The basic principle relating to medical negligence is known as the BOLAM Rule. This was laid down in the judgment of Justice McNair in Bolam vs. Friern Hospital Management Committee (1957) 1 WLR 582 as follows:

“Where you get a situation which involves the use of some special skill or competence, then the test as to whether there has been negligence or not is not the test of the man on the top of a Clapham omnibus, because he has not got this special skill. The test is the standard of the ordinary skilled man exercising and professing to have that special skill. A man need not possess the highest expert skill. It is well-established law that it is sufficient if he exercises the ordinary skill of an ordinary competent man exercising that particular art.”

Bolam’s test has been approved by the Supreme Court in Jacob Mathew’s case.

Judges are not experts in medical science, rather they are lay men. This itself often makes it somewhat difficult for them to decide cases relating to medical negligence. Moreover, Judges have usually to rely on testimonies of other doctors which may not necessarily in all cases be objective, since like in all professions and services, doctors too sometimes have a tendency to support their own colleagues who are charged with medical negligence. The testimony may also be difficult to understand, particularly in complicated medical matters, for a layman in medical matters like a Judge; and (2) A balance has to be struck in such cases. While doctors who cause death or agony due to medical negligence should certainly be penalized, it must also be remembered that like all professionals doctors too can make errors of judgment but if they are punished for this no doctor can practice his vocation with equanimity. Indiscriminate proceedings and decisions against doctors are counter productive and serve society no good. They inhibit the free exercise of judgment by a professional in a particular situation.[5]


It is not at all accepting as a mere fact about insufficient knowledge regarding medical issue for a judge. Although Judges are also human they might do mistake they could also interpret anything in a wrong way for that there is correction but it should not be at the stake of someone’s life. Court can’t jeopardise a life of someone. A fact based judgement should include reasonable nexus regarding the actual circumstance of the patient. Fact based judgement can be granted if the knowledge and if it is reasonable with the actual circumstance. A judge should have a proper education regarding the medical issue at-least a general knowledge should be present otherwise it may harm the judicial system but putting someone’s life in jeopardy.


Under Indian Legal system the main priority is to give justice. A Judge is someone under whose one Order a huge amount of impact can be put upon someone’s life as well as whole society.
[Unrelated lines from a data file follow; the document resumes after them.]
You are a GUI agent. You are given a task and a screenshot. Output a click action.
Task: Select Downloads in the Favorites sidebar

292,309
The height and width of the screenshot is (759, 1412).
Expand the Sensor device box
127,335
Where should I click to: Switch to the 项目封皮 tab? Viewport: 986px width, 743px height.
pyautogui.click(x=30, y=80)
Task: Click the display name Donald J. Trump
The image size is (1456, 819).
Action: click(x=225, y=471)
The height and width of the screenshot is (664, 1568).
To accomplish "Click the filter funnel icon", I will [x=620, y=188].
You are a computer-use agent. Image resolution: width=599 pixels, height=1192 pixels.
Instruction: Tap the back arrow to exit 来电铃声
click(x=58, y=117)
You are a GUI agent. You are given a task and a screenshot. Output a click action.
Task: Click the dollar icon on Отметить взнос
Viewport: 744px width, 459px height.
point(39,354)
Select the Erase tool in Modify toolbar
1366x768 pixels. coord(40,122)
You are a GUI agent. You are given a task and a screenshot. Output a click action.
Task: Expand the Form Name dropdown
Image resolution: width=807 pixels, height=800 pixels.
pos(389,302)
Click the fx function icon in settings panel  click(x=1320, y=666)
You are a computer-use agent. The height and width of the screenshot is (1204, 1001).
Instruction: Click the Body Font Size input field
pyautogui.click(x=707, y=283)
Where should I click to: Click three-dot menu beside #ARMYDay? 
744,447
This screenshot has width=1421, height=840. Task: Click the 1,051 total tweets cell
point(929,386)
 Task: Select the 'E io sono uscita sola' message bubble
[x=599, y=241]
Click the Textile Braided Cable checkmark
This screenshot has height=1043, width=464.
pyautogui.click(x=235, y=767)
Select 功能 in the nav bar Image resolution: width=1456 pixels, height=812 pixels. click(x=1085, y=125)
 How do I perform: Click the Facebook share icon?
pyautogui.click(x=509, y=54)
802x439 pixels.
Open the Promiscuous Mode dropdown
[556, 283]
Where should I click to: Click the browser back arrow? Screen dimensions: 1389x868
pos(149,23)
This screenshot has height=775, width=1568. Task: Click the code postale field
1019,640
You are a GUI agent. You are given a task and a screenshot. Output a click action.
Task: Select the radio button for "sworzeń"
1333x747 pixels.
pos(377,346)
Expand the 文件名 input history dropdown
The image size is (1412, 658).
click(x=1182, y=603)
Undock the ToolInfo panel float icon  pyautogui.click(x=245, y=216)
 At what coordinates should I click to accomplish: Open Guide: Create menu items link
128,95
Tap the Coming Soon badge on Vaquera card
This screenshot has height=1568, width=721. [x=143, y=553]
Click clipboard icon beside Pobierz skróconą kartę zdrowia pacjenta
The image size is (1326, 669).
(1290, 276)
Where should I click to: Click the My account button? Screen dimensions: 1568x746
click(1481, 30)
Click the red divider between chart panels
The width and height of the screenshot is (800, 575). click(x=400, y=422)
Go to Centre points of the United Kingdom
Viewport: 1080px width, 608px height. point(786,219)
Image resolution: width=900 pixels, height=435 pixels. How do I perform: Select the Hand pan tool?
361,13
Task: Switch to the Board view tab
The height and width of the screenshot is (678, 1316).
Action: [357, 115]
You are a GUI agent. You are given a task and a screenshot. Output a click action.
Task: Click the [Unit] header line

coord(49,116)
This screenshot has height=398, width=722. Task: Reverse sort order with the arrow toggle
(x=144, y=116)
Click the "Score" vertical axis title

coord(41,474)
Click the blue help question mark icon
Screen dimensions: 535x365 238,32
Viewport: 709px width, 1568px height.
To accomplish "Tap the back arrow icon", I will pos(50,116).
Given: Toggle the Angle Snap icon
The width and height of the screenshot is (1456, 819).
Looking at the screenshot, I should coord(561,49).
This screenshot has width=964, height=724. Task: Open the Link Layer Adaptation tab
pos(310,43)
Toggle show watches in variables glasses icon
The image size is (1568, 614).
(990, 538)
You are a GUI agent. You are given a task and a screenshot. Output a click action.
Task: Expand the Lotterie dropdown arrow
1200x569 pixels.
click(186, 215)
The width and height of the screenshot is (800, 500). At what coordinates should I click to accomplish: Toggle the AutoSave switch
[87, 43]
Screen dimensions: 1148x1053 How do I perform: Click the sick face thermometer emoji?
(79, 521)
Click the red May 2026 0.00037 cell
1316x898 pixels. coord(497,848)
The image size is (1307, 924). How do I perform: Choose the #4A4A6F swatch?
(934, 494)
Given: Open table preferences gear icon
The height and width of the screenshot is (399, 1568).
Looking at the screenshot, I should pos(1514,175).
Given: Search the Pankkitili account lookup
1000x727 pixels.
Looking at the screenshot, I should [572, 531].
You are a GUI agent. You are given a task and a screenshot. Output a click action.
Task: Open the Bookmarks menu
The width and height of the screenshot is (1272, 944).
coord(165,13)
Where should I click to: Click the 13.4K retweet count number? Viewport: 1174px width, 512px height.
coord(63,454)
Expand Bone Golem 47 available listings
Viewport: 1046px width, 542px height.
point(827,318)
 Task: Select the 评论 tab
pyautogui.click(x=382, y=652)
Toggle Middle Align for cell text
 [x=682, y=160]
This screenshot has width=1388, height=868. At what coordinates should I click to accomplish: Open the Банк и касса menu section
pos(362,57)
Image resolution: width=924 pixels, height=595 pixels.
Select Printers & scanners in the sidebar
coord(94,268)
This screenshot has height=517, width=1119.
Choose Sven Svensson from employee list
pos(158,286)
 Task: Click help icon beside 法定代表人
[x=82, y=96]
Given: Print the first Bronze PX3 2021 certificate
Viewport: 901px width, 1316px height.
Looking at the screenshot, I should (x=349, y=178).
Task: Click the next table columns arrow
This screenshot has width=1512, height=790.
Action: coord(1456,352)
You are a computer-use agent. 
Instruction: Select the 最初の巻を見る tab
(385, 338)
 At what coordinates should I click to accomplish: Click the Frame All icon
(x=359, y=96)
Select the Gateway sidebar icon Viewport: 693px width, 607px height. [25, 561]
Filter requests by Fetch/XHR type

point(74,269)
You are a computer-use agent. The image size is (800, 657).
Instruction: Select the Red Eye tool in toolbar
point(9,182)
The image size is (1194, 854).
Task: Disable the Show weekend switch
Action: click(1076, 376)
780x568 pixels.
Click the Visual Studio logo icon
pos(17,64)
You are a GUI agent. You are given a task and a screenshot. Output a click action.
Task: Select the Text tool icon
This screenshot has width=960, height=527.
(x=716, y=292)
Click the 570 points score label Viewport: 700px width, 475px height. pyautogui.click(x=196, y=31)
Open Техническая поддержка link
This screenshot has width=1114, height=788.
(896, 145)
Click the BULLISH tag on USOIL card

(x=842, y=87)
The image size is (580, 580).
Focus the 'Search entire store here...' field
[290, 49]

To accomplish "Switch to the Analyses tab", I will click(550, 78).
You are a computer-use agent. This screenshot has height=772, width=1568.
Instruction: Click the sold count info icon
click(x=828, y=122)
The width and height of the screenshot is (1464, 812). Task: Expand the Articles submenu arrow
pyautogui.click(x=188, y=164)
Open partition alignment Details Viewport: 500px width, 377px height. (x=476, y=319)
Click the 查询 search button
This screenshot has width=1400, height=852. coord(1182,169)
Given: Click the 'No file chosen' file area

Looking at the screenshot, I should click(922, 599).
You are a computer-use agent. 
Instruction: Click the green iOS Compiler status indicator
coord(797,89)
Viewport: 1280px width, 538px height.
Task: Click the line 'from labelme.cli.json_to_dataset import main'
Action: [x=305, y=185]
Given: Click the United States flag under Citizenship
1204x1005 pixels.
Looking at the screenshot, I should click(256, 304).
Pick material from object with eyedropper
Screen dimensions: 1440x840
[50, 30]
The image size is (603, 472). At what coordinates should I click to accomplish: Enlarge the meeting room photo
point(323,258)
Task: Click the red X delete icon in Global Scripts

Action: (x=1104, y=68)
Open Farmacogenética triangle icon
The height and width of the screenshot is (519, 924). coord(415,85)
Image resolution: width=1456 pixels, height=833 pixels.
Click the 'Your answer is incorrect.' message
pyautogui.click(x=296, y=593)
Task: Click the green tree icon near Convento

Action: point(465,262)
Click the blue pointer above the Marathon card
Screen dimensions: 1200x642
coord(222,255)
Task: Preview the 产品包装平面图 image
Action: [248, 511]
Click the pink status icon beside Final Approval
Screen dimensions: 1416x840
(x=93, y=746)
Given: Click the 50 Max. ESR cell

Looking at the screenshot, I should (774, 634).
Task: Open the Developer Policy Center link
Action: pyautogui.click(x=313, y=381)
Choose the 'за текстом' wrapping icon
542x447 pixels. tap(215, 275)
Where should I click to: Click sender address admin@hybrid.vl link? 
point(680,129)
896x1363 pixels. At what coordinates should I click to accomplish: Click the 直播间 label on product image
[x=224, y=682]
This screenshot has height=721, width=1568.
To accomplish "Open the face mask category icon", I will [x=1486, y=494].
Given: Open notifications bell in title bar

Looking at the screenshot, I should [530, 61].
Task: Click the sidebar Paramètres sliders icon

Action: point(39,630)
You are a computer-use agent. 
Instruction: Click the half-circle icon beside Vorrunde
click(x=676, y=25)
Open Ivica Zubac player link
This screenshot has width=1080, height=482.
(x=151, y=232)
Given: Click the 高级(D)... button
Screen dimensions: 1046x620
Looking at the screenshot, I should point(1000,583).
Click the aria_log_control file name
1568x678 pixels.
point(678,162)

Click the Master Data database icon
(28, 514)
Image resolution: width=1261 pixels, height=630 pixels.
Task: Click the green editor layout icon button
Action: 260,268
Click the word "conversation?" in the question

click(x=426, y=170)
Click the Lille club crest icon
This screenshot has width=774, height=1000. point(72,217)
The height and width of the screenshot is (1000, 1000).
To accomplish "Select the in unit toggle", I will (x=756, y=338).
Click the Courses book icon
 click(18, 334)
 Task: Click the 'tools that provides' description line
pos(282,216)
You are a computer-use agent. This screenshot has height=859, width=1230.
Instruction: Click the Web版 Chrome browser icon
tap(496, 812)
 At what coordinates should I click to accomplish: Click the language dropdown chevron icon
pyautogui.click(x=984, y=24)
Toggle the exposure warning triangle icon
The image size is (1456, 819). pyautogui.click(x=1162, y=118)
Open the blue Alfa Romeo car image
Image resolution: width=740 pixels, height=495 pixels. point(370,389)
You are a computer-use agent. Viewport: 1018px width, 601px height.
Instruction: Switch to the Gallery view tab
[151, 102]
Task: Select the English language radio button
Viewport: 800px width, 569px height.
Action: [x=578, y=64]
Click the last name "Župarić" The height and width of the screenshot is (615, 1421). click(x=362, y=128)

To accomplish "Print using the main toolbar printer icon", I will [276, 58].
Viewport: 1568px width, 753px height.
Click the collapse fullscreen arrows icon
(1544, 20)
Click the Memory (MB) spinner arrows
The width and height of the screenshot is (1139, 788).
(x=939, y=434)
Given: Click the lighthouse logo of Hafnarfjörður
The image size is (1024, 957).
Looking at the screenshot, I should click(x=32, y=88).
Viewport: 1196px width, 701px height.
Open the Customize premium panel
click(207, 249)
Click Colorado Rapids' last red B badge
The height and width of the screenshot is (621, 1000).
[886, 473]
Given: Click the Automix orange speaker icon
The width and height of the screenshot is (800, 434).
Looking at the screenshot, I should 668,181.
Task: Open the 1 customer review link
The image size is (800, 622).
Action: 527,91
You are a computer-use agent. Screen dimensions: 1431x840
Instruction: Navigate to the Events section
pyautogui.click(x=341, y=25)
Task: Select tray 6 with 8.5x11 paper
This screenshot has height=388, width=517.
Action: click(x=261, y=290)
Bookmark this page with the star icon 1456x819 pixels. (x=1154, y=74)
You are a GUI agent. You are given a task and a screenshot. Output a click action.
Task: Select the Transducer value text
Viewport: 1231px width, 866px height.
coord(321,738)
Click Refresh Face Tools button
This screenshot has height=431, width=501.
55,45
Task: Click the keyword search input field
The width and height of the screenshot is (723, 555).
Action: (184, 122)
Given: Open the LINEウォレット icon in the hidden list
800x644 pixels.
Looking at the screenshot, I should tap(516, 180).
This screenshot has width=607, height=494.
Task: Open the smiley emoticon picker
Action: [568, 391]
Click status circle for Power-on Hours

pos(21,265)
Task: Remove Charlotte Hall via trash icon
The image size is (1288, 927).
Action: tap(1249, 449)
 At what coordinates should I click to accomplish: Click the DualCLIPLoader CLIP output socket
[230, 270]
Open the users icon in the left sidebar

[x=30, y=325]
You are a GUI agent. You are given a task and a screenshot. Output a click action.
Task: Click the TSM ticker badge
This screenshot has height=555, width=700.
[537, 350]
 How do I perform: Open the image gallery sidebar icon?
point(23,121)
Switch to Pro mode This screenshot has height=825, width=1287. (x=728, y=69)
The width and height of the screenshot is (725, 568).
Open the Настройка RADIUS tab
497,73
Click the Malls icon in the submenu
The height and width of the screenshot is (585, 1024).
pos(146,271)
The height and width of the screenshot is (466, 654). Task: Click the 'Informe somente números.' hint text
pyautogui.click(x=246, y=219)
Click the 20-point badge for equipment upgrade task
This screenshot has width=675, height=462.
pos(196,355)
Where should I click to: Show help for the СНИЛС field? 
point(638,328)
Therefore, it can be concluded that a proper knowledge of medical related issues should have to be deal carefully. A judgement should not only be based on fact based abut also on proper reasonable ground where everything must be scrutinized. what is reasonable and what is unreasonable is a matter on which even experts may disagree. Also, they may disagree on what is a high level of care and what is a low level of care. The law, like medicine, is an inexact science. One cannot predict with certainty an outcome of many cases. It depends on the particular facts and circumstances of the case, and also the personal notions of the Judge concerned who is hearing the case. However, the broad and general legal principles relating to medical negligence need to be understood.


[1] Right to Life A 21 of Indian Constitution.


[3] In simple terms, a judicial precedent is a judgement of an Indian court of law that is referenced as authority to decide a comparable set of facts and that the courts might consider as a source for future decision-making.


[5] Martin F. D’ Souza vs Mohd. Ishfaq on 17 February, 2009.